Padideh Bolourizadeh

Medal record

Representing Iran

Women's athletics

Asian Indoor Championships

West Asian Games

= Padideh Bolourizadeh =

Iranian athlete and volleyball player (born 1974)

Padideh Boloorizadeh (پدیده بلوری‌زاده, born in December 1974 in Tehran) is an Iranian ex track and field athlete and ex volleyball player. In 2022 and 2024 she led Iran's U20 women Volleyball National Team as the head coach in the U20 Asian women volleyball Championships. She was also the head coach of Iran's women Volleyball National Team that participated in the Women Volleyball Asian challenge cup 2024.

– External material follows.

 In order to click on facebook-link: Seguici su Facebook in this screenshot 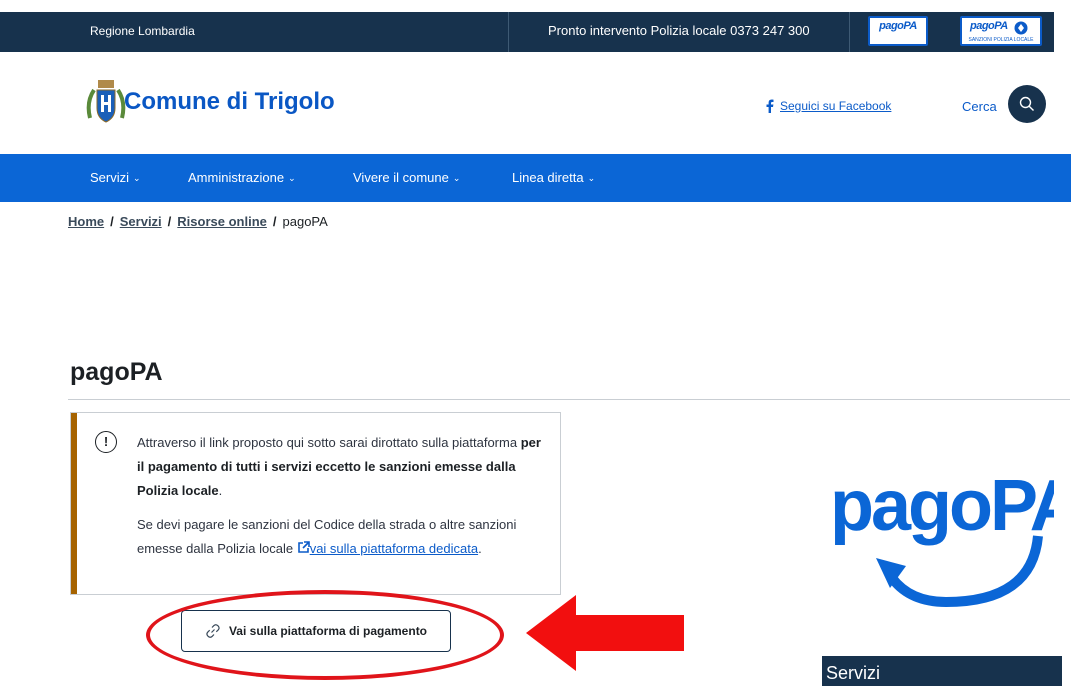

Padideh started track and field at a very young age and started setting new records. She set a new record of 1.64 meters for the Iranian women's high jump in 1996 after 23 years. She also broke Iran's record in different events pentathlon, heptathlon and 60 meter hurdles in Iran.
Padideh is an IAAF level 4 jumps coach and a level 2 IAAF coaching course lecturer. She coached Iranian sprinters and combined event athletes that led to new national records and Asian podium during the years.

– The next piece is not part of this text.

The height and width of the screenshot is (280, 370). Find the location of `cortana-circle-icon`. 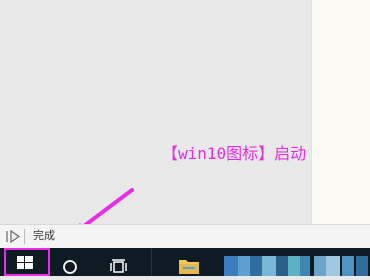

cortana-circle-icon is located at coordinates (70, 267).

Other than track and field, she has been involved in volleyball and was a member of the Iranian national volleyball team for years. She was selected as Iran Women National Volleyball team captain in 2004 to lead the team in their first attendance in the Women's Asian Volleyball Championships.
She is a FIVB certified level 3 coach and served the national and select club teams as head coach, strength and conditioning and assistant coach after retiring from playing herself.
She worked for Iran University of science and technology since 1992, while teaching at an invitee course instructor at Islamic Azad University, Shahid Beheshty University, Alzahra University as well as Iran Olympic Academy, Volleyball and Athletics federations as the coaching course lecturer. She also worked at Athletics Canada as the manager in coach development and training.
She holds a PhD in sport management and planning from Islamic Azad University-Central Tehran branch.